François Legault renunció como primer ministro de Quebec el miércoles, marcando un final repentino a su liderazgo de la provincia. En una conferencia de prensa convocada apresuradamente en la ciudad de Quebec, Legault declaró que servir como primer ministro fue "el mayor honor de mi vida".
La renuncia de Legault se produce tras meses de agitación dentro del partido gobernante Coalition Avenir Québec (CAQ). Su partida plantea interrogantes sobre la futura dirección del partido, que se enfrenta a la posibilidad de pérdidas significativas en las próximas elecciones.
Legault, quien fundó la CAQ, llevó al partido a gobiernos de mayoría consecutivos a partir de 2018. Su mandato estuvo marcado por importantes cambios de política, incluida una legislación controvertida sobre la laicidad y el idioma.
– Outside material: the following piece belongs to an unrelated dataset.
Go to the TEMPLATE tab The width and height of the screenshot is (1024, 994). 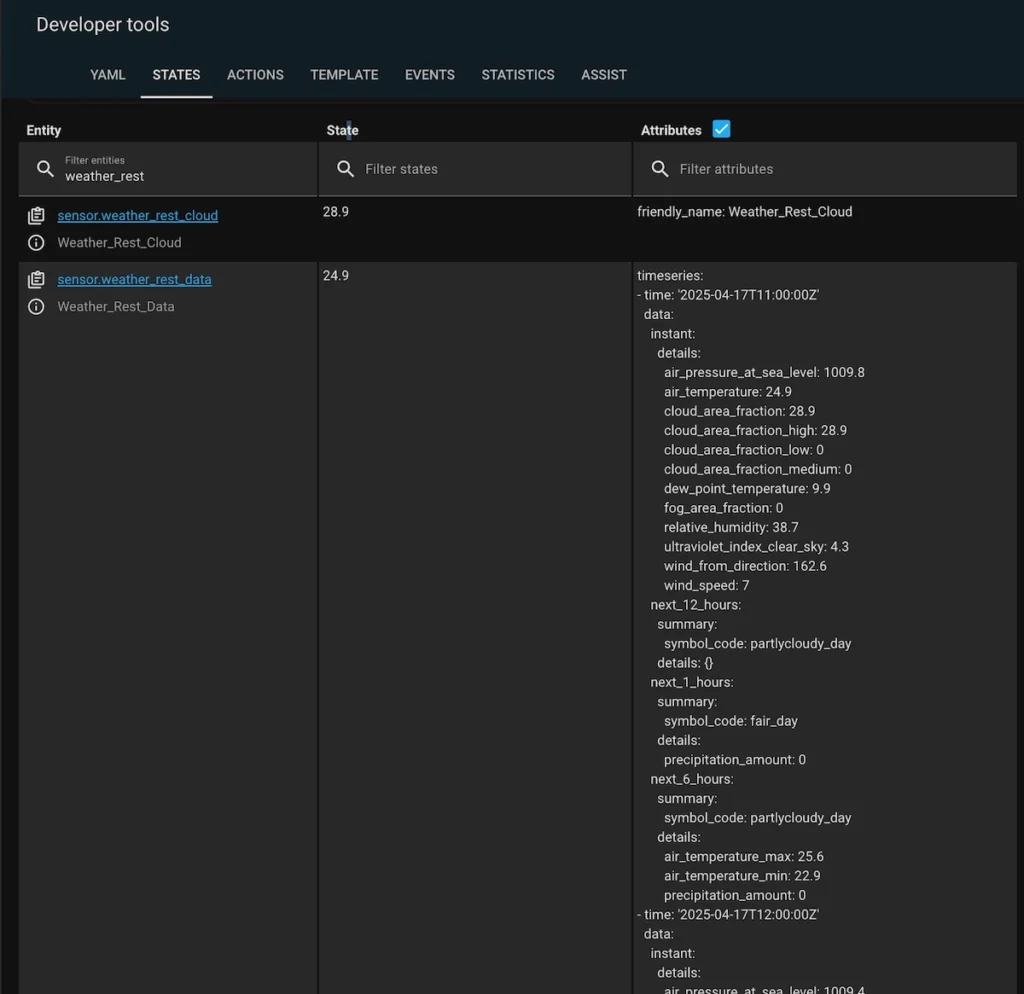click(344, 75)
La Ley 21, que prohíbe a los trabajadores del sector público en puestos de autoridad usar símbolos religiosos, generó un debate considerable y desafíos legales, con grupos de derechos civiles expresando alarma. La política lingüística bajo Legault tenía como objetivo fortalecer el estatus del francés en Quebec, lo que generó fricciones con algunas comunidades anglófonas.
La renuncia deja a la CAQ en un vacío de liderazgo. Legault permanecerá en el cargo hasta que el partido seleccione un nuevo líder, un proceso que podría llevar varios meses. El período interino presenta tanto desafíos como oportunidades para la CAQ, ya que busca mantener la estabilidad y la unidad. La elección de un nuevo líder por parte del partido probablemente determinará sus perspectivas en las próximas elecciones provinciales.